*** SUPPLIED MATERIAL
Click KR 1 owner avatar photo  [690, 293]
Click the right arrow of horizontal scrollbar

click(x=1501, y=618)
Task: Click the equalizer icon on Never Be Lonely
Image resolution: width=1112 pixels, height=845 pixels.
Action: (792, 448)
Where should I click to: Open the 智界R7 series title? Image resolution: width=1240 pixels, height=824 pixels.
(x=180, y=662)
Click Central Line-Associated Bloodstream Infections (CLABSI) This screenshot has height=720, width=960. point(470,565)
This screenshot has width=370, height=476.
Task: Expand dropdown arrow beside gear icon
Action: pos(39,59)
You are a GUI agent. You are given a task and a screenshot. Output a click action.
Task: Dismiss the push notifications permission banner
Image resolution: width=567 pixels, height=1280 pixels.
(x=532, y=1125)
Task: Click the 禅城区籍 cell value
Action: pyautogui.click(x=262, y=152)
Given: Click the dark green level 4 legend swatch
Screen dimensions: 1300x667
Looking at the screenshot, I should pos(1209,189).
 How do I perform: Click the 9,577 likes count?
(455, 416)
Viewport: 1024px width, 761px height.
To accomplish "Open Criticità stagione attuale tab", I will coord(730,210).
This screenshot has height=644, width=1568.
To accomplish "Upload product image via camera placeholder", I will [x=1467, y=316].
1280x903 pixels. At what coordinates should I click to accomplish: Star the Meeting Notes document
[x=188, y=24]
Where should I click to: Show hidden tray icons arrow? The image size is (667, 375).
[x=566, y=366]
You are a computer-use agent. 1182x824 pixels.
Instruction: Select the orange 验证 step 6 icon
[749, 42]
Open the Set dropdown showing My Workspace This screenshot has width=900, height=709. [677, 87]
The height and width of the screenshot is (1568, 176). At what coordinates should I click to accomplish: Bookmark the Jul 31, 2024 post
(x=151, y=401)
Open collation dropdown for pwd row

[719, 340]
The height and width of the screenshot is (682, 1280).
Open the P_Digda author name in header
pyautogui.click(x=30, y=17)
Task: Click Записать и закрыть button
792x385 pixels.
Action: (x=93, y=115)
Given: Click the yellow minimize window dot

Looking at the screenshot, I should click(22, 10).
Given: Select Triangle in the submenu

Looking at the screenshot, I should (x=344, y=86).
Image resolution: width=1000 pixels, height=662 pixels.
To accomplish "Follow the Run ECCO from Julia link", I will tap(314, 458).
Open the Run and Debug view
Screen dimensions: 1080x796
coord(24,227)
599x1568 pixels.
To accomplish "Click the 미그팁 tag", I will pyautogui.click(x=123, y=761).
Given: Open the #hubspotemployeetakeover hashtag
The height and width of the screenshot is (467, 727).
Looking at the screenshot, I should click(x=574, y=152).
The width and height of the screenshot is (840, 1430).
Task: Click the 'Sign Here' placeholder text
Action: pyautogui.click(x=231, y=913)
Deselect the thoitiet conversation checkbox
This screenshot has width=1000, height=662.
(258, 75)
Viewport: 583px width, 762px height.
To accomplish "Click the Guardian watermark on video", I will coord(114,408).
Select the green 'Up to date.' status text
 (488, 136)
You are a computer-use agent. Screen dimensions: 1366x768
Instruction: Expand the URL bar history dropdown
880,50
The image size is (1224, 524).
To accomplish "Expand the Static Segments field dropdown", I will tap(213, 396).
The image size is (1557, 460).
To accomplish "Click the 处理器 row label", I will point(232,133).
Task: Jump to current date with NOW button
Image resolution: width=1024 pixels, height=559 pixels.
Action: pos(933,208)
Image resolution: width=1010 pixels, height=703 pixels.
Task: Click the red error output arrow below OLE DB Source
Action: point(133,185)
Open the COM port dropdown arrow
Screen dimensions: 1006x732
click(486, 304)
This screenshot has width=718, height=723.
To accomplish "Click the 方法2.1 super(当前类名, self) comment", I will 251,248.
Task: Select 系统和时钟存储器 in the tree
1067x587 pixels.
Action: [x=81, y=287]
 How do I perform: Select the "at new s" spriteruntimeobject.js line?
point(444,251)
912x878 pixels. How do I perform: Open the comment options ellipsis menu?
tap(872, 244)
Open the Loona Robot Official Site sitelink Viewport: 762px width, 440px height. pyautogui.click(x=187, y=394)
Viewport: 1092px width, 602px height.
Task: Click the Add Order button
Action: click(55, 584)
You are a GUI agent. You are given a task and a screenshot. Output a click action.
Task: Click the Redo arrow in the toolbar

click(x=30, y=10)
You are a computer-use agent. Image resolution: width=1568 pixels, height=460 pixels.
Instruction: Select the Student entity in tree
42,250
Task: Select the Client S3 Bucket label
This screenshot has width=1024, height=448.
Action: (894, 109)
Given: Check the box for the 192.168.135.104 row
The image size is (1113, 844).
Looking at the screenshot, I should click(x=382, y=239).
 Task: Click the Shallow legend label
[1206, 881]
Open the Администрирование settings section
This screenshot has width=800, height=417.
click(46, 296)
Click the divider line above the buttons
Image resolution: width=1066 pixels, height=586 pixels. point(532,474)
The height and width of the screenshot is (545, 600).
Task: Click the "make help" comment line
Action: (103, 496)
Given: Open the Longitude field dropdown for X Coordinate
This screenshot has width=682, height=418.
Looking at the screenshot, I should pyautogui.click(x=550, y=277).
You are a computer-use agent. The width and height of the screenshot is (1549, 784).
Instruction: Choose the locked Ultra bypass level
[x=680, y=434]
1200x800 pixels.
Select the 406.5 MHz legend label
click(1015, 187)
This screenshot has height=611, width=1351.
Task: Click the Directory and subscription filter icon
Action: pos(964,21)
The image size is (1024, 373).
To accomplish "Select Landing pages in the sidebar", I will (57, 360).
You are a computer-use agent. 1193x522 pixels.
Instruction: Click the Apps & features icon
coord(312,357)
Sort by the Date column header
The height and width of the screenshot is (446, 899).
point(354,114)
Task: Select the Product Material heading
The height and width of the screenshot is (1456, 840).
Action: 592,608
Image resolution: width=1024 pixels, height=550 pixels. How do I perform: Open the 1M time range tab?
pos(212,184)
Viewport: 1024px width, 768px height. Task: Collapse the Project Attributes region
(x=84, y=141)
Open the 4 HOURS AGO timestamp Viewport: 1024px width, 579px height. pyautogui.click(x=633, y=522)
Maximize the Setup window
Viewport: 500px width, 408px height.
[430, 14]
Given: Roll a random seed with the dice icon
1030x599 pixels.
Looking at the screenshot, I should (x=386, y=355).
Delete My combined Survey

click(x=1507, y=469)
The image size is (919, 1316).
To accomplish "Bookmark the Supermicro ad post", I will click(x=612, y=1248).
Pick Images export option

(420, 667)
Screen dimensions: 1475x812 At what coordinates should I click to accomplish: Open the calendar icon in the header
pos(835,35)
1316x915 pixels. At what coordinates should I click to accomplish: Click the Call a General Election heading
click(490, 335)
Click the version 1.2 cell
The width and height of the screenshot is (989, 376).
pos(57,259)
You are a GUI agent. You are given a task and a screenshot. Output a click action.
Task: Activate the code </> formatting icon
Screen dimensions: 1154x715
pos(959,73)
******
= TASK TO CARRY OUT =
Write the records out once more. Each line must match.

= SOLUTION TO THIS TASK =
Click KR 1 owner avatar photo  [690, 293]
Click the right arrow of horizontal scrollbar

click(x=1501, y=618)
Task: Click the equalizer icon on Never Be Lonely
Image resolution: width=1112 pixels, height=845 pixels.
Action: (792, 448)
Where should I click to: Open the 智界R7 series title? Image resolution: width=1240 pixels, height=824 pixels.
(x=180, y=662)
Click Central Line-Associated Bloodstream Infections (CLABSI) This screenshot has height=720, width=960. point(470,565)
This screenshot has width=370, height=476.
Task: Expand dropdown arrow beside gear icon
Action: pos(39,59)
You are a GUI agent. You are given a task and a screenshot. Output a click action.
Task: Dismiss the push notifications permission banner
Image resolution: width=567 pixels, height=1280 pixels.
(x=532, y=1125)
Task: Click the 禅城区籍 cell value
Action: pyautogui.click(x=262, y=152)
Given: Click the dark green level 4 legend swatch
Screen dimensions: 1300x667
Looking at the screenshot, I should pos(1209,189).
 How do I perform: Click the 9,577 likes count?
(455, 416)
Viewport: 1024px width, 761px height.
To accomplish "Open Criticità stagione attuale tab", I will coord(730,210).
This screenshot has height=644, width=1568.
To accomplish "Upload product image via camera placeholder", I will [x=1467, y=316].
1280x903 pixels. At what coordinates should I click to accomplish: Star the Meeting Notes document
[x=188, y=24]
Where should I click to: Show hidden tray icons arrow? The image size is (667, 375).
[x=566, y=366]
You are a computer-use agent. 1182x824 pixels.
Instruction: Select the orange 验证 step 6 icon
[749, 42]
Open the Set dropdown showing My Workspace This screenshot has width=900, height=709. [677, 87]
The height and width of the screenshot is (1568, 176). At what coordinates should I click to accomplish: Bookmark the Jul 31, 2024 post
(x=151, y=401)
Open collation dropdown for pwd row

[719, 340]
The height and width of the screenshot is (682, 1280).
Open the P_Digda author name in header
pyautogui.click(x=30, y=17)
Task: Click Записать и закрыть button
792x385 pixels.
Action: (x=93, y=115)
Given: Click the yellow minimize window dot

Looking at the screenshot, I should click(22, 10).
Given: Select Triangle in the submenu

Looking at the screenshot, I should (x=344, y=86).
Image resolution: width=1000 pixels, height=662 pixels.
To accomplish "Follow the Run ECCO from Julia link", I will tap(314, 458).
Open the Run and Debug view
Screen dimensions: 1080x796
coord(24,227)
599x1568 pixels.
To accomplish "Click the 미그팁 tag", I will pyautogui.click(x=123, y=761).
Given: Open the #hubspotemployeetakeover hashtag
The height and width of the screenshot is (467, 727).
Looking at the screenshot, I should click(x=574, y=152).
The width and height of the screenshot is (840, 1430).
Task: Click the 'Sign Here' placeholder text
Action: pyautogui.click(x=231, y=913)
Deselect the thoitiet conversation checkbox
This screenshot has width=1000, height=662.
(258, 75)
Viewport: 583px width, 762px height.
To accomplish "Click the Guardian watermark on video", I will coord(114,408).
Select the green 'Up to date.' status text
 (488, 136)
You are a computer-use agent. Screen dimensions: 1366x768
Instruction: Expand the URL bar history dropdown
880,50
The image size is (1224, 524).
To accomplish "Expand the Static Segments field dropdown", I will tap(213, 396).
The image size is (1557, 460).
To accomplish "Click the 处理器 row label", I will point(232,133).
Task: Jump to current date with NOW button
Image resolution: width=1024 pixels, height=559 pixels.
Action: pos(933,208)
Image resolution: width=1010 pixels, height=703 pixels.
Task: Click the red error output arrow below OLE DB Source
Action: point(133,185)
Open the COM port dropdown arrow
Screen dimensions: 1006x732
click(486, 304)
This screenshot has width=718, height=723.
To accomplish "Click the 方法2.1 super(当前类名, self) comment", I will 251,248.
Task: Select 系统和时钟存储器 in the tree
1067x587 pixels.
Action: [x=81, y=287]
 How do I perform: Select the "at new s" spriteruntimeobject.js line?
point(444,251)
912x878 pixels. How do I perform: Open the comment options ellipsis menu?
tap(872, 244)
Open the Loona Robot Official Site sitelink Viewport: 762px width, 440px height. pyautogui.click(x=187, y=394)
Viewport: 1092px width, 602px height.
Task: Click the Add Order button
Action: click(55, 584)
You are a GUI agent. You are given a task and a screenshot. Output a click action.
Task: Click the Redo arrow in the toolbar

click(x=30, y=10)
You are a computer-use agent. Image resolution: width=1568 pixels, height=460 pixels.
Instruction: Select the Student entity in tree
42,250
Task: Select the Client S3 Bucket label
This screenshot has width=1024, height=448.
Action: (894, 109)
Given: Check the box for the 192.168.135.104 row
The image size is (1113, 844).
Looking at the screenshot, I should click(x=382, y=239).
 Task: Click the Shallow legend label
[1206, 881]
Open the Администрирование settings section
This screenshot has width=800, height=417.
click(46, 296)
Click the divider line above the buttons
Image resolution: width=1066 pixels, height=586 pixels. point(532,474)
The height and width of the screenshot is (545, 600).
Task: Click the "make help" comment line
Action: (103, 496)
Given: Open the Longitude field dropdown for X Coordinate
This screenshot has width=682, height=418.
Looking at the screenshot, I should pyautogui.click(x=550, y=277).
You are a computer-use agent. The width and height of the screenshot is (1549, 784).
Instruction: Choose the locked Ultra bypass level
[x=680, y=434]
1200x800 pixels.
Select the 406.5 MHz legend label
click(1015, 187)
This screenshot has height=611, width=1351.
Task: Click the Directory and subscription filter icon
Action: pos(964,21)
The image size is (1024, 373).
To accomplish "Select Landing pages in the sidebar", I will (57, 360).
You are a computer-use agent. 1193x522 pixels.
Instruction: Click the Apps & features icon
coord(312,357)
Sort by the Date column header
The height and width of the screenshot is (446, 899).
point(354,114)
Task: Select the Product Material heading
The height and width of the screenshot is (1456, 840).
Action: 592,608
Image resolution: width=1024 pixels, height=550 pixels. How do I perform: Open the 1M time range tab?
pos(212,184)
Viewport: 1024px width, 768px height. Task: Collapse the Project Attributes region
(x=84, y=141)
Open the 4 HOURS AGO timestamp Viewport: 1024px width, 579px height. pyautogui.click(x=633, y=522)
Maximize the Setup window
Viewport: 500px width, 408px height.
[430, 14]
Given: Roll a random seed with the dice icon
1030x599 pixels.
Looking at the screenshot, I should (x=386, y=355).
Delete My combined Survey

click(x=1507, y=469)
The image size is (919, 1316).
To accomplish "Bookmark the Supermicro ad post", I will click(x=612, y=1248).
Pick Images export option

(420, 667)
Screen dimensions: 1475x812 At what coordinates should I click to accomplish: Open the calendar icon in the header
pos(835,35)
1316x915 pixels. At what coordinates should I click to accomplish: Click the Call a General Election heading
click(490, 335)
Click the version 1.2 cell
The width and height of the screenshot is (989, 376).
pos(57,259)
You are a GUI agent. You are given a task and a screenshot. Output a click action.
Task: Activate the code </> formatting icon
Screen dimensions: 1154x715
pos(959,73)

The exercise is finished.